__Task to complete__. Exclude pictures; retype the lines below from the line containing "Where should I" through the end of the records, both ends kept.

__Records provided__.
----
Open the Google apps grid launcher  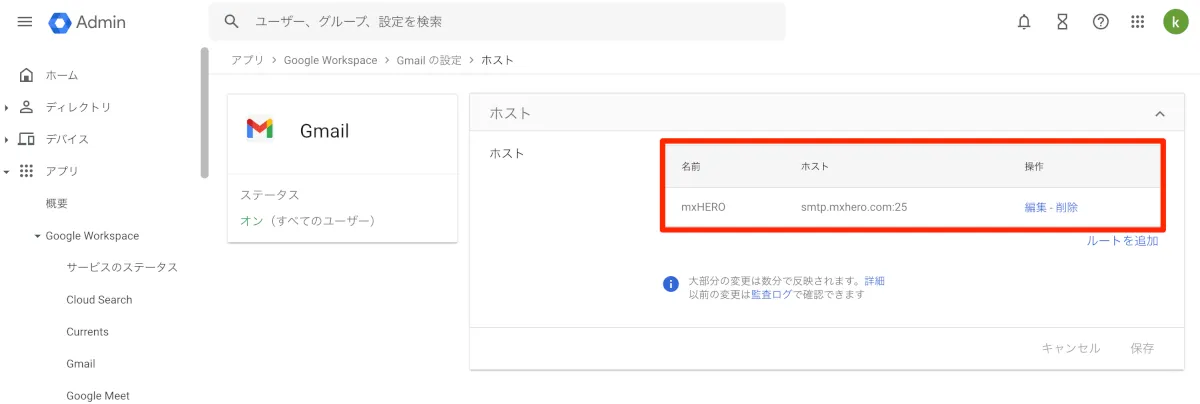coord(1137,22)
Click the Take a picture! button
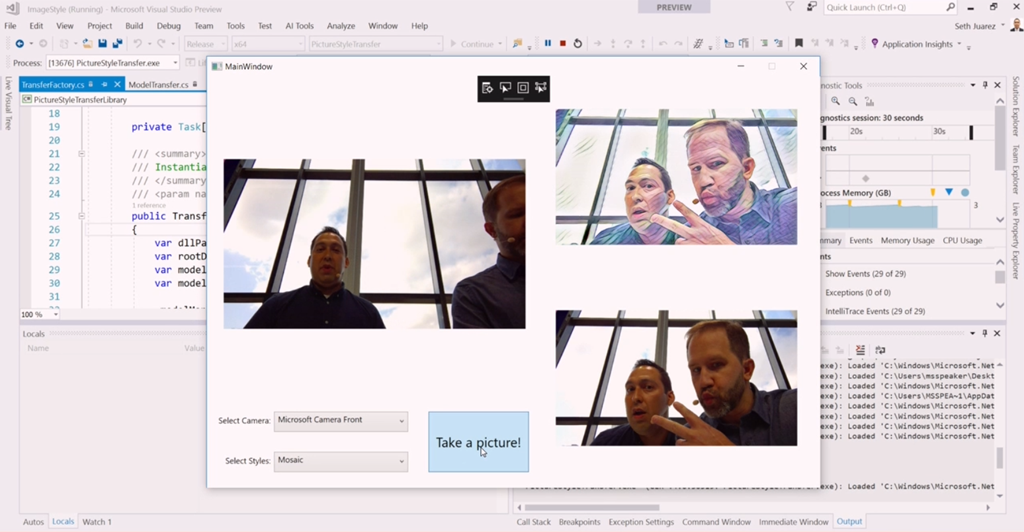 click(478, 442)
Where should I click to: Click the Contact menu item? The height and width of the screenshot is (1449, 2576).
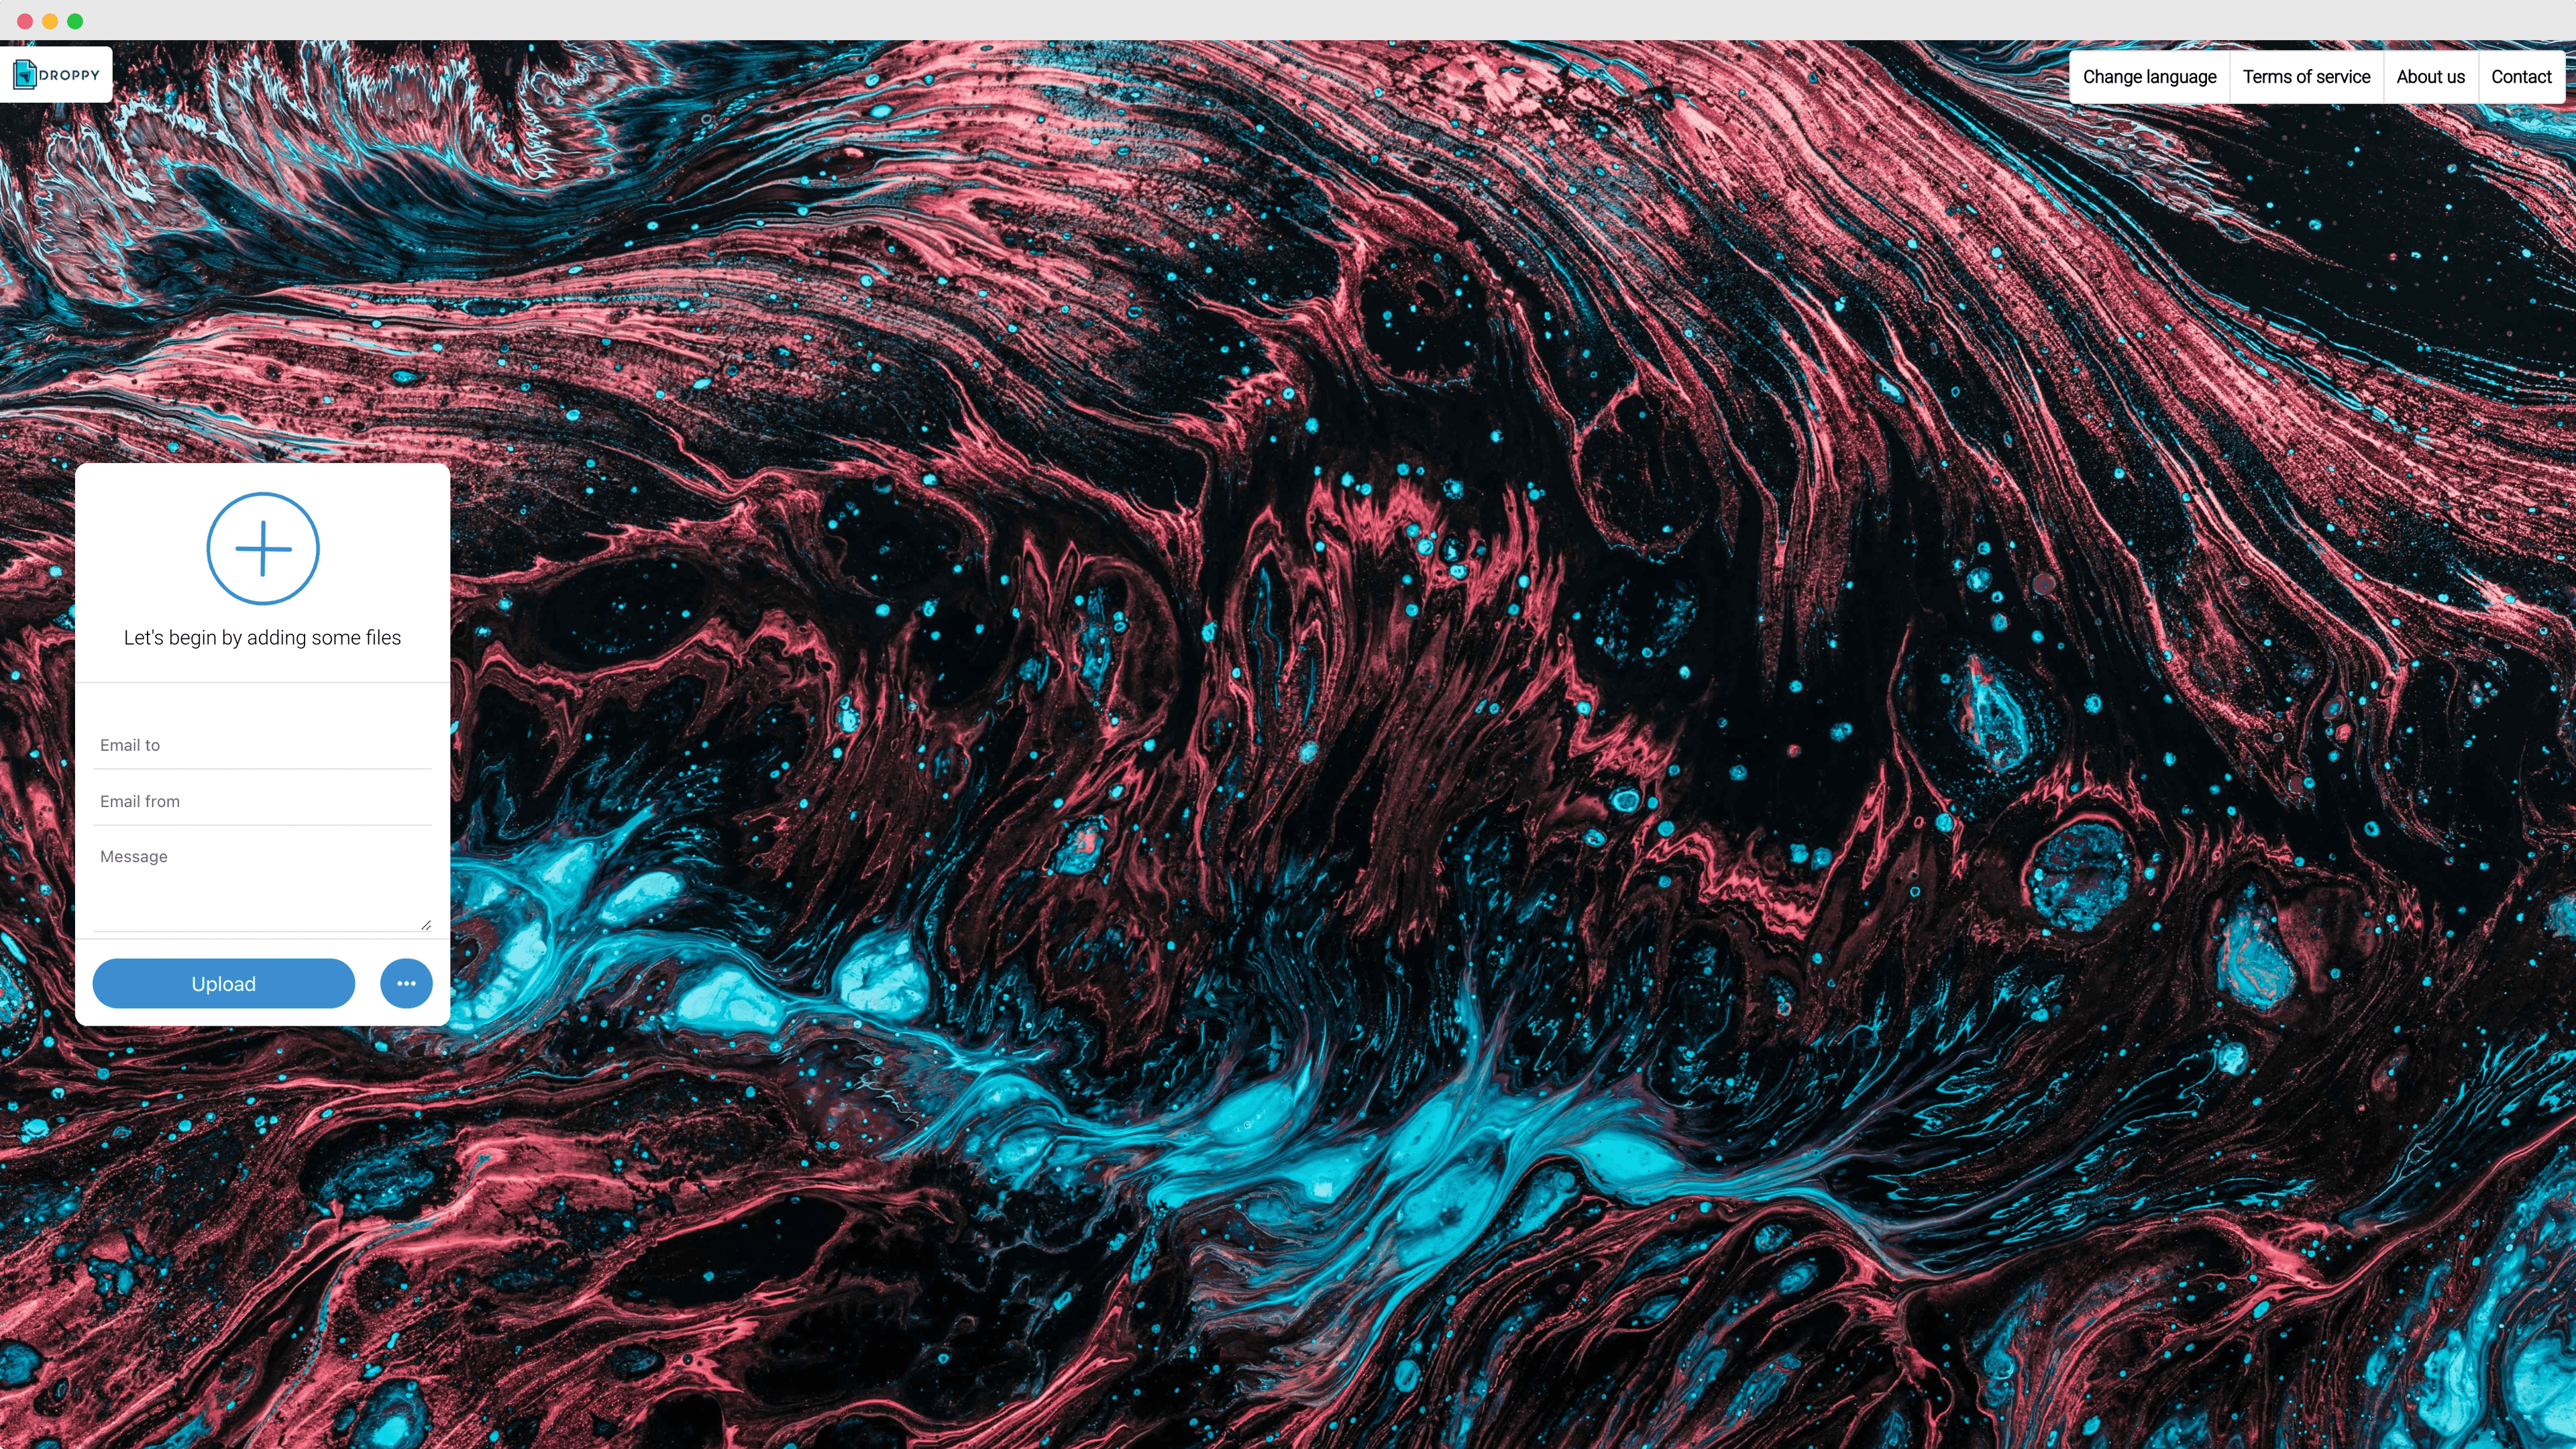coord(2521,74)
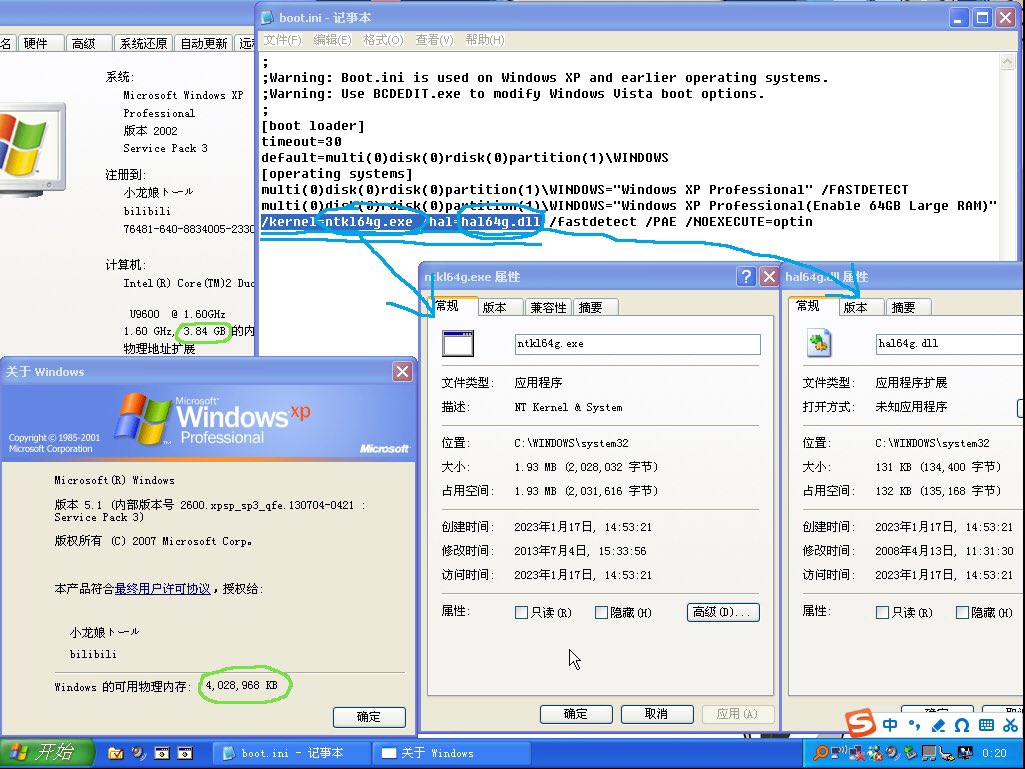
----
__Result__.
Where should I click to: Click the Contact menu item? The height and width of the screenshot is (1449, 2576).
coord(2521,74)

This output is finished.